One of our favorite meals to make together as a family is sushi rolls. I cook up the rice and cut up all of the seafood and veggies, then we all gather around the table to do the rolling! It is fun to see what new combinations we can come up with.
Rolling your own sushi may look intimidating, but it really couldn’t be easier. All you need is a sushi. After a little practice you will be a pro!
I found my sushi rolling mat at my local Super H Mart, they have an online store too that you can purchase the mats and wrappers from in case you don’t have an Asian supermarket in you area..Most grocery stores now carry nori sheets for rolling sushi. That is where I found these 1/2 size sheets. I really love the smaller size, so much easier to handle!
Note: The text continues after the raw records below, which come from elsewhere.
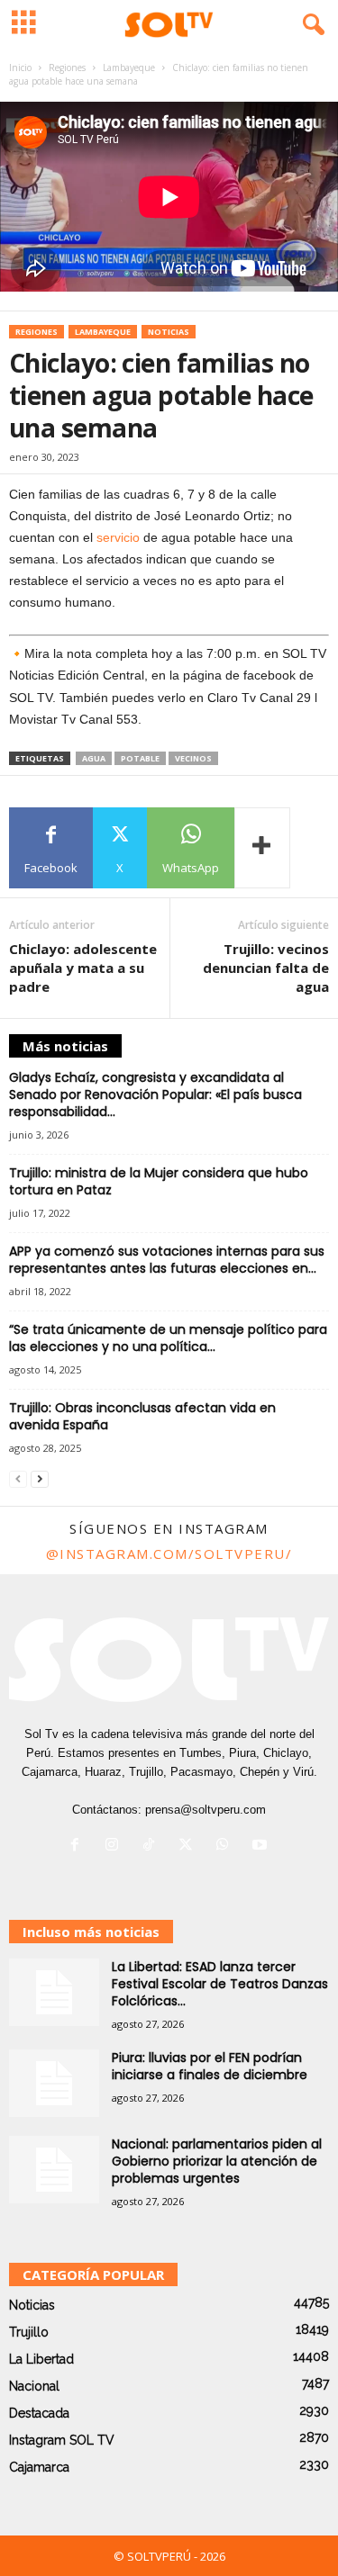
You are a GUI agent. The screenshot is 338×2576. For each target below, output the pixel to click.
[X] (189, 1846)
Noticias (168, 332)
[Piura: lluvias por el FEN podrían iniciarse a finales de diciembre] (54, 2083)
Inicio (20, 67)
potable (140, 758)
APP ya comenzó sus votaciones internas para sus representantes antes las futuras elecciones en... (166, 1259)
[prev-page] (18, 1479)
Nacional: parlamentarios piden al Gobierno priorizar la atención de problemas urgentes (217, 2161)
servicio (118, 537)
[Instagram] (115, 1846)
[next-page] (40, 1479)
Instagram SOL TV (61, 2440)
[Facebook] (78, 1846)
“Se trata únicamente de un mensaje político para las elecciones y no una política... (168, 1338)
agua (93, 758)
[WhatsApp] (226, 1846)
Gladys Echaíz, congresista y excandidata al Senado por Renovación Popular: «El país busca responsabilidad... (155, 1094)
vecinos (193, 758)
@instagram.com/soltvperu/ (169, 1554)
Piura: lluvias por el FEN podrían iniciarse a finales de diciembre (209, 2066)
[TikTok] (152, 1846)
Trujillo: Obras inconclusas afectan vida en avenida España (142, 1416)
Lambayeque (129, 67)
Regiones (67, 67)
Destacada (39, 2413)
Once you have your supplies, it is time to make you sushi rice. Here is my sushi rice recipe:
- 1 1/2 Cups Calrose Rice
- 2 cups water
- 1/4 cup rice vinegar
- 1 teaspoon agave nectar.
Bring the rice an water to a boil, reduce heat to low and cover. Cook for 20 minutes. Remove from heat and let sit for 10 minutes. Whisk together the vinegar and agave and pour it over the rice. Stir it together and you are ready to roll.
While the rice is cooking I cut up all of my veggies, fish, etc, into strips about the size of the nori wrappers. A couple of easy make at home sushi rolls:
The Texadelphia Roll: Smoked Salmon, cream cheese, avocado, and jalapeno (my signature roll)
Spicy California Roll: crab stick, avocado, cucumber,and siracha mayo
These are just to get you started. The sky really is the limit here!
When it comes to rolling it up there are two options. You can do rice on the outside, or put it on the inside. I do a little of both usually. Rice on the inside is much easier though.
First you will want to lay a sheet of nori on the bamboo mat. Get your hands wet (I either work by a sink or keep a big bowl of ice water next to me), this is a very important step because it keeps the very sticky rice off of your hands, Grab a handful of rice and evenly spread it across the nori sheet.
Stack up the desired filling on the end nearest to you. Then take the mat and fold it just past the end of the filling (the avocado in the picture above. Continue pushing the mat in a rolling motion and you should end up with a nice tight roll. If the first one isn;t perfect, don’t worry, each one after will be a little better. 😉
Repeat the process until you have used up all of the rice and or filling. Get creative! After the rolls are made, grab a sharp non-serrated knife and wet it. Slice it all up into little bite sized pieces.